If this were to happen, Swedbank officials announced that the company would start consultations with Hansapank's board to reduce its large holding in the Estonian bank. Swedbank officials and others fear Hansapank shares will become less attractive to large potential investors if one company has too large a share, thus hindering trading.
But according to specialists, it is very likely that Swedbank may have to buy the whole issued stake, as investors might not be interested in buying the issued shares at a price that is 20 percent higher than their current market value.
The board and council of Hansapank have decided to support Swedbank's proposal to rearrange the planned issue and call an extraordinary shareholders general meeting in a month. Hansapank has also announced that other possible suggestions are still welcome. Skandinaviska-Enskilda Banken (SEB), which planned to increase its 18 percent stake to 33 percent, has not commented on its competitor's action. According to Estonian press reports, most of Hansapank's board members saw SEB as a likely strategic investor.

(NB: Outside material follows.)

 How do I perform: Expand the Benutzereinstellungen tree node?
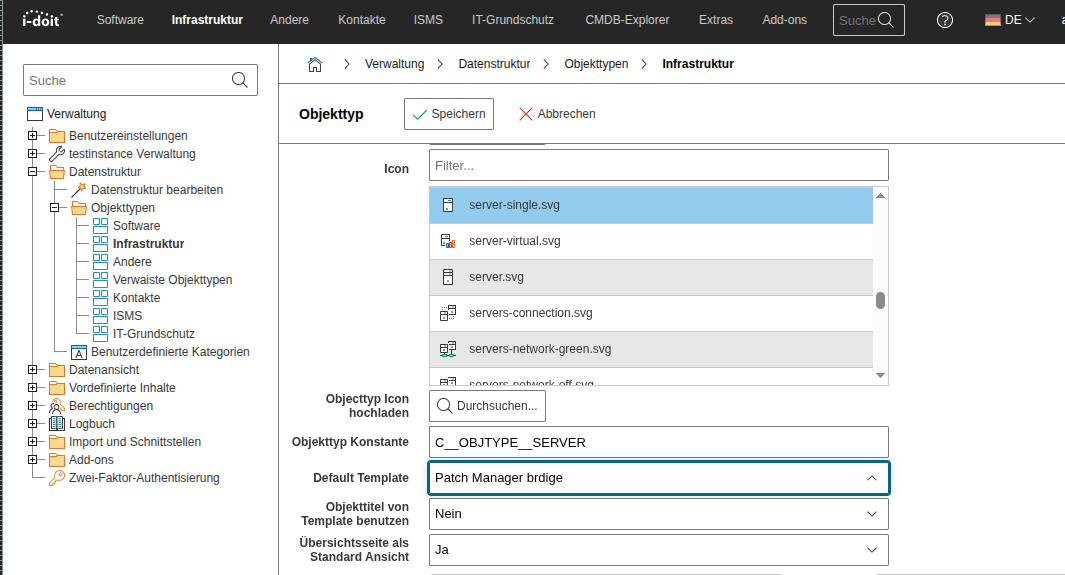33,136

The European Bank for Reconstruction and Development (EBRD), a large shareholder in Hansapank, has announced that it supports Swedbank's course of action. The rights issue is the only possible way for EBRD to increase its stake in the Baltic's biggest bank since EBRD does not buy shares from the market and does not take part in auctions.
EBRD may have a possibility to increase its present 4 percent stake in Hansapank next year, if the shareholders of Hansapank agree to convert Hansapank's loan into the bank's stock capital.
Hansapank and EBRD signed an accord Sept. 16, whereby EBRD has until June 30,1999 to propose that Hansapank's 35 million DM loan be converted into Hansapank shares. The conversion price will be 95 percent of the average price of the shares over 30 trading days preceding the EBRD's announcement.
Hansapank and EBRD also signed an agreement on a 10-year subordinated loan of 10 million DM. The rest of the 25 million DM loan was received earlier.
The aim of this loan is to improve the bank's capitalization, which due to a postponed share issue, is very close to the minimum level. The bank's capital adequacy rate was, according to the Estonian business daily Aripaev, 10.6 percent in August, while the minimum permissible level is 10 percent.